English is eminently qualified to write this book, having been a regular contributor to the British amateur astronomy magazine Astronomy Now for 25 years. Evidence of this can be glimpsed in some of the book’s 41 chapters, wherein he employs his extensive background knowledge to bring helpful insights to bear on historical questions. For example, in 1611, at a meeting with members of the Collegium Romanum, Galileo had the members look through his telescope. Some claimed they could see nothing through the telescope. English notes that this is likely because Galileo’s telescope had a very narrow field of view and required placing the eye just right to see through it (20).
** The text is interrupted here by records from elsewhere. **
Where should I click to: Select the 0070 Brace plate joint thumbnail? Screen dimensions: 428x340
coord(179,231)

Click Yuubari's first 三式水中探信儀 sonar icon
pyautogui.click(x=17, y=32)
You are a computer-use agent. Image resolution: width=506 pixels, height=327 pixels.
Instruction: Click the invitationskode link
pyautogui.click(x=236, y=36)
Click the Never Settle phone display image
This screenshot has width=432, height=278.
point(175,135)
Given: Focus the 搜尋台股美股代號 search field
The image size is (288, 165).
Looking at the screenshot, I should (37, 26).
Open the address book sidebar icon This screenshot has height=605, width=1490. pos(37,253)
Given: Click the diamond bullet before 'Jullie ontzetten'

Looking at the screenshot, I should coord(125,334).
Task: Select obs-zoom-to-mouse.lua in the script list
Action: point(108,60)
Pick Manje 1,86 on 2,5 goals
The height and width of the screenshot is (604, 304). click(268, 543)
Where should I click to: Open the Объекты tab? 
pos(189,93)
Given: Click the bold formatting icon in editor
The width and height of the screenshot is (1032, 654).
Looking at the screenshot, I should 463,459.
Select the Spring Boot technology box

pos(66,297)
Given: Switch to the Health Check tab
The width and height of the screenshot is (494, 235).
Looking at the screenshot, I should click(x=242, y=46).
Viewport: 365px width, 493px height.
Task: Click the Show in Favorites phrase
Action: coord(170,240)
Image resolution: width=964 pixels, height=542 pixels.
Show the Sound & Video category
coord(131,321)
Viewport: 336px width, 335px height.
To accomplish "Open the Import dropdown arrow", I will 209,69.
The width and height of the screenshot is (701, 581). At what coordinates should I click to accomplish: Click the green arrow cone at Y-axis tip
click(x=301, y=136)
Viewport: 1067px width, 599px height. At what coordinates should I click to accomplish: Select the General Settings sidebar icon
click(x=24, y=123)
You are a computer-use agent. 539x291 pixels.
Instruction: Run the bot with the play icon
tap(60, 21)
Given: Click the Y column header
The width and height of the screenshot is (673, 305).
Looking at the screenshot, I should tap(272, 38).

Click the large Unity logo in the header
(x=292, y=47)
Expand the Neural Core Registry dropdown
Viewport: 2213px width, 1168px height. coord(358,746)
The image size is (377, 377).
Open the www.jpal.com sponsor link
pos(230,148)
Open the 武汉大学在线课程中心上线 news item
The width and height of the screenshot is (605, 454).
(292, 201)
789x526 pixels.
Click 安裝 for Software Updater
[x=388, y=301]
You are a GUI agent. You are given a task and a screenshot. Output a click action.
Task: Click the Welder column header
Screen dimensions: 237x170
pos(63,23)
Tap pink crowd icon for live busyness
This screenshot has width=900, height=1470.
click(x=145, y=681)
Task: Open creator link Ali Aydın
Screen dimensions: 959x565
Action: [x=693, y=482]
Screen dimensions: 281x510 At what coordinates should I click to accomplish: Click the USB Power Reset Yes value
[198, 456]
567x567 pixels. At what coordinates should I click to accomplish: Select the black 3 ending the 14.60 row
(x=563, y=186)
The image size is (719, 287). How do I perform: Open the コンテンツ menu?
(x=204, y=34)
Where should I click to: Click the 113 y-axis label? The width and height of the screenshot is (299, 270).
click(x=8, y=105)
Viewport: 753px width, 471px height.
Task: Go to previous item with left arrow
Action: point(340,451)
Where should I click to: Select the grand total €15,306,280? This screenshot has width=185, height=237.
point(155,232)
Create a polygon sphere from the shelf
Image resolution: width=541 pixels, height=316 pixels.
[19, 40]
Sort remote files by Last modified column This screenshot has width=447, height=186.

The chapters in Chronicling are arranged roughly chronologically, but each is self-contained. Each is about an astronomer, a telescope, an important published work, or an astronomical phenomenon. Though together they are an eclectic mix, the emphasis in each chapter is almost always on history, often in the form of a biography. The main exception is the chapter on Walter Scott Houston’s “Deep Sky Wonders.” English also interweaves astrophysical concepts throughout, and he even throws in a few equations. At times, a chapter might resemble a college-level introductory textbook on astronomy.

Still, the book is an easy read and includes many illustrations. English has a gift for presenting history in an engaging way. He makes all sorts of connections between the subject of a given chapter and that person’s contemporaries.

Men of Faith

Why would a reader of Touchstone be interested in this book? I can give several reasons, some of which are obvious. For instance, there’s the “Galileo Affair.” English writes that “the mythologized view of Galileo standing for truth and reason versus religion and superstition of the Roman Catholic Church is not at all accurate” (20). Historians of science know what science popularizers don’t, and English has clearly read the former’s books (which he lists at the end of the chapter). His lengthy chapter on Galileo is an excellent summary of modern scholarship.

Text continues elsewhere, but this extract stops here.